J'ai du mal à comprendre pourquoi La cité des permutants (1994) semble être le roman le plus populaire de Greg Egan : je l'ai trouvé très, très inférieur à Isolation (1992) et à Schild's Ladder (2002). Il échoue sur les parties essentielles : la trame narrative et l'idée hard SF centrale.
Déjà, il y a quasiment pas d'enjeux. Pendant la moitié du roman, on suit des personnages qui font des expériences en réalité virtuelle sans comprendre où on va. Certes, l'univers est riche en bonnes idées, qui tournent pour la plupart autour de ces scans du cerveau qui permettent aux riches de continuer à vivre dans des mondes virtuels. Quelles sont les conséquences éthiques, morales et légales ? Comment s'occuper quand on est immortel dans le virtuel ? Comment vivre quand on peut littéralement choisir ce qu'on est, quand on peut modifier à volonté ses désirs et ses pulsions, quand on peut manipuler sa propre psyché comme un programmeur manipule un logiciel ? Et, plus loin dans le roman, comment porter sur ses épaules le poids de l'infini et les pouvoirs démiurgique d'un Dieu ? Bref, ce sont ces aspects-là du roman qui font qu'on s'accroche.
Les personnages sont pour la plupart antipathiques, la narration est à la fois trop vague, trop éparpillée et trop longue, mais le pire, c'est le concept central : non seulement il est gros comme une maison, mais surtout, Greg Egan ne s’embarrasse guère d'explications. En résumé, tout programme informatique qui serait "éteint" continuerait en fait à tourner quelque part dans la trame de l'univers, et donc, il suffirait de créer un monde virtuel pour que, comme par magie, il se mette à tourner dans la "poussière de l'univers" et profite de capacités computationnelles proches de l'infini. Dans l'absolu, pourquoi pas, mais Greg Egan ne parvient absolument pas à convaincre que ce qu'il raconte tient debout, ne serait-ce que dans les règles propres au roman. On a l'impression qu'il n'essaie même pas. Pareil pour le personnage qui porte le projet, censé avoir été réincarné 26 fois d'une façon franchement incompréhensible.

Données enregistrées:
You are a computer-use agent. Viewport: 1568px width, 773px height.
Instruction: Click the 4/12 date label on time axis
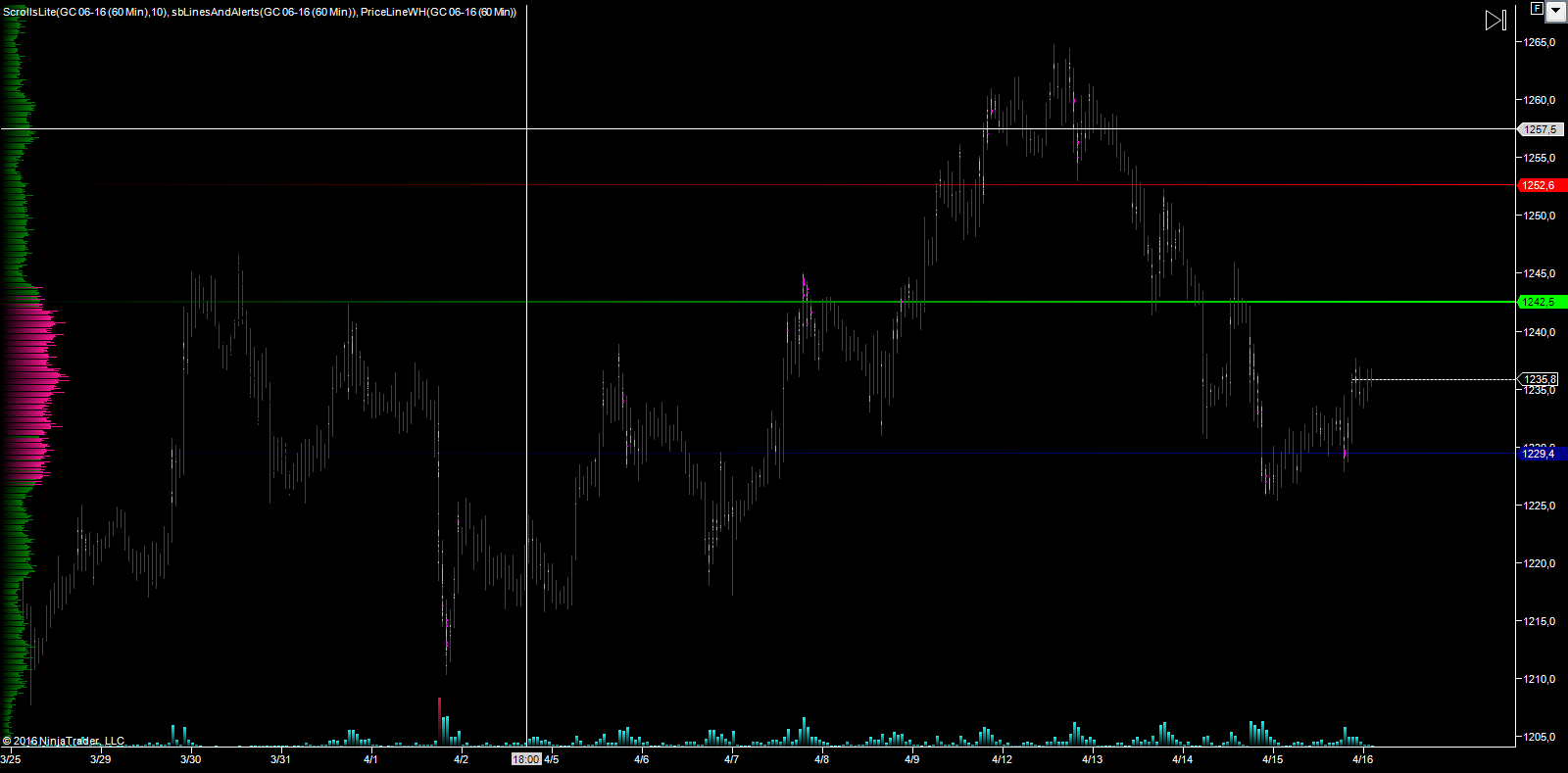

Consigne:
Mettez à jour le passage de la critique qui commence aux mots "J'ai du mal" et s'arrête après "hard SF centrale.", en remplaçant "la trame narrative" par "l'intrigue". Le matériel ci-dessus ne joue aucun rôle dans cet exercice.

Votre réponse:
J'ai du mal à comprendre pourquoi La cité des permutants (1994) semble être le roman le plus populaire de Greg Egan : je l'ai trouvé très, très inférieur à Isolation (1992) et à Schild's Ladder (2002). Il échoue sur les parties essentielles : l'intrigue et l'idée hard SF centrale.